According to the same sources, one major international carrier kicked off the new increases when it notified customers, Moroccan importers among them, that it was raising the Peak Season Surcharge (PSS) on the shipping route running from Asia toward the Mediterranean and North Africa. The surcharge, the sources said, would apply to dry, refrigerated, and oversized containers, as well as paid empty containers, and would take effect from the date containers are loaded at their port of origin. On that basis, the charge would climb from $900 to $1,400 for a 20-foot container, and from $1,800 to $2,800 for a 40-foot container.
A peak season surcharge is an extra fee carriers add during the busy summer-to-autumn stretch when demand for cargo space outstrips supply. The figures reported here line up with publicly announced moves across the industry: the shipping group CMA CGM, for one, has flagged a peak season surcharge of $1,400 per 20-foot container on the Asia-to-Mediterranean trade, effective 1 July, matching the levels Moroccan importers are being warned about.

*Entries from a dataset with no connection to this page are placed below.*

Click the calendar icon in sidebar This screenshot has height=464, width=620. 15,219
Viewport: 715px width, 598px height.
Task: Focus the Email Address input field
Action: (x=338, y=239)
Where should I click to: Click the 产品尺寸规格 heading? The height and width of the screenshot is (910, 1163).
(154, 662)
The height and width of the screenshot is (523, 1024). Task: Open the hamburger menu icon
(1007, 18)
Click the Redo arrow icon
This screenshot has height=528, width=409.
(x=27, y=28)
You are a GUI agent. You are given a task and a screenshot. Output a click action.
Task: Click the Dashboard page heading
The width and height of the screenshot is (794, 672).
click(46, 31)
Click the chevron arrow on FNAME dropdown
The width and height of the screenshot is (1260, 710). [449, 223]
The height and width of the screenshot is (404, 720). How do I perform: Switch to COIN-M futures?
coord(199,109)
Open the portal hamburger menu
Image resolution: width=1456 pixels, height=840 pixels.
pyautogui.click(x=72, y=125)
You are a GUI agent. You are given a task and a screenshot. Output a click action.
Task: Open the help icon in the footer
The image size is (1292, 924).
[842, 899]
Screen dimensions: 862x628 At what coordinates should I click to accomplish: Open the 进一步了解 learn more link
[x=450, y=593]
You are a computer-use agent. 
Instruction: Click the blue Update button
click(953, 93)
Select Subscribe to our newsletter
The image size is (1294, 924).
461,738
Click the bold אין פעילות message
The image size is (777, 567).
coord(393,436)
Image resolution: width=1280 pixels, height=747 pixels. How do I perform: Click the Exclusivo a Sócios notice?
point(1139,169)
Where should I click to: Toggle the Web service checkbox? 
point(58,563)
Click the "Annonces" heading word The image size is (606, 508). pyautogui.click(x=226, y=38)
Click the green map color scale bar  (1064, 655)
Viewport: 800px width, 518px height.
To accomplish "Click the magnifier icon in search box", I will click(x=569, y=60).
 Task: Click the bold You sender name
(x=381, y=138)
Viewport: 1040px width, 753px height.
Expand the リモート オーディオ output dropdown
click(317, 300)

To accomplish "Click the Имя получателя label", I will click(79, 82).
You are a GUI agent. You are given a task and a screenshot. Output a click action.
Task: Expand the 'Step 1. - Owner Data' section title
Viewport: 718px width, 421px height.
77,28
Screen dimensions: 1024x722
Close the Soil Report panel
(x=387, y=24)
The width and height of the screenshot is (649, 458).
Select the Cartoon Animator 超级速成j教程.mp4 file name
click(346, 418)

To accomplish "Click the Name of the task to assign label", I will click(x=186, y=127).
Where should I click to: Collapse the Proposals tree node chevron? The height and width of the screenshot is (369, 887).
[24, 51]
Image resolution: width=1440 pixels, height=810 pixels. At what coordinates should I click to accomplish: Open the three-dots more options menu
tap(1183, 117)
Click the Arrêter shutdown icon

The same sources confirmed that large Moroccan importers fear the increases will push up the cost of bringing in goods and raw materials, especially from Asian markets, with knock-on effects on company profit margins and on the final prices of some products in the domestic market. The timing is difficult: carriers are moving to pass on extra charges during a period that typically sees heavy global demand for shipping, sharpened this year as retailers bet on strong summer sales and rush to book space, intensifying competition for room aboard ships and driving prices higher still.
The looming increases are tied to an international backdrop of steadily climbing sea-freight prices. Drewry, the London-based maritime consultancy whose World Container Index is a widely watched industry benchmark, recorded a striking rise in recent weeks, with the index moving from $2,216 per 40-foot-equivalent container at the end of April to $3,549 by mid-June, a jump of more than 60 percent in just six weeks; in the week before mid-June alone it rose 3 percent, a sign of how quickly the increases were accelerating. That climb has continued since: Drewry’s index reached $4,166 per 40-foot container in the week of 25 June 2026, a 22-month high not seen since September 2024. Analysts attribute the surge to an unusually early peak season, tight vessel capacity, continued Red Sea diversions, and higher fuel-related costs linked to Middle East tensions.
Hespress sources also pointed to a further complication for Moroccan importers: a growing likelihood that international carriers will reroute part of their cargo traffic toward ports in other countries to avoid extra financial burdens linked to carbon rules applied on certain shipping lanes. (This refers chiefly to the European Union’s Emissions Trading System, which now charges shipping for its carbon emissions on routes touching EU ports, prompting some lines to redesign their networks.) Such a scenario could force importers, especially the larger ones, to look for alternatives in how they schedule imports and time their bookings to avoid any delays or uncalculated extra costs.